Avez-vous un message à transmettre à l’ONU/à la communauté internationale ?

Les systèmes internationaux actuellement en place ne fonctionnent pas. Soit ils ont échoué lamentablement dans leur prétendue mission de protection des droits humains, soit ils sont en réalité destinés à protéger les intérêts impérialistes et capitalistes et fonctionnent donc exactement comme prévu. Quelle que soit la façon dont on regarde la situation, ils nous tuent. Le génocide et la famine ne se produisent pas par accident. Ils sont fabriqués. Il s’agit d’une catastrophe provoquée par l’homme, intentionnellement construite.

L’ironie tragique de la situation est qu’il devrait être très facile pour les responsables d’agir immédiatement et de toute urgence. Les États doivent simplement respecter leurs obligations légales. Le droit international exige des États qu’ils prennent toutes les mesures possibles pour ne pas aider ni encourager les violations des droits humains, l’occupation, le génocide, etc. La Cour internationale de justice (CIJ) a jugé que la présence de l’occupation israélienne en Cisjordanie était illégale, et l’affaire en cours devant la CIJ a montré qu’Israël commettait un génocide.
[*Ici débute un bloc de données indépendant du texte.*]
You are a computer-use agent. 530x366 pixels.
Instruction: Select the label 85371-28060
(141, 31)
Les États sont obligés d’imposer immédiatement, à tout le moins, des sanctions économiques et un embargo sur les armes. Et pourtant, les États choisissent d’être complices.

Nous soulignons que le cessez-le-feu n’est pas la fin. Il faut lever le siège de Gaza, démanteler les structures coloniales et mettre un terme total à l’occupation israélienne de la Palestine.

Le monde connaît la plus grande mobilisation de masse en faveur de la Palestine que nous ayons jamais vue. Aux personnes qui se tiennent aux côtés de la Palestine : nous le voyons et nous le ressentons. Cela fait une différence. Et alors que d’autres communautés marginalisées à travers le monde luttent également pour leur libération, nous affirmons également que nos luttes sont liées et que notre liberté est intimement liée.

Nous sommes un peuple qui aime la vie et nous avons sur cette terre ce qui rend la vie digne d’être vécue. Notre objectif n’est pas seulement la survie. Notre objectif est la vie.

La libération est inévitable. Nous serons libres. La vraie question est : serez-vous du bon côté de l’Histoire ?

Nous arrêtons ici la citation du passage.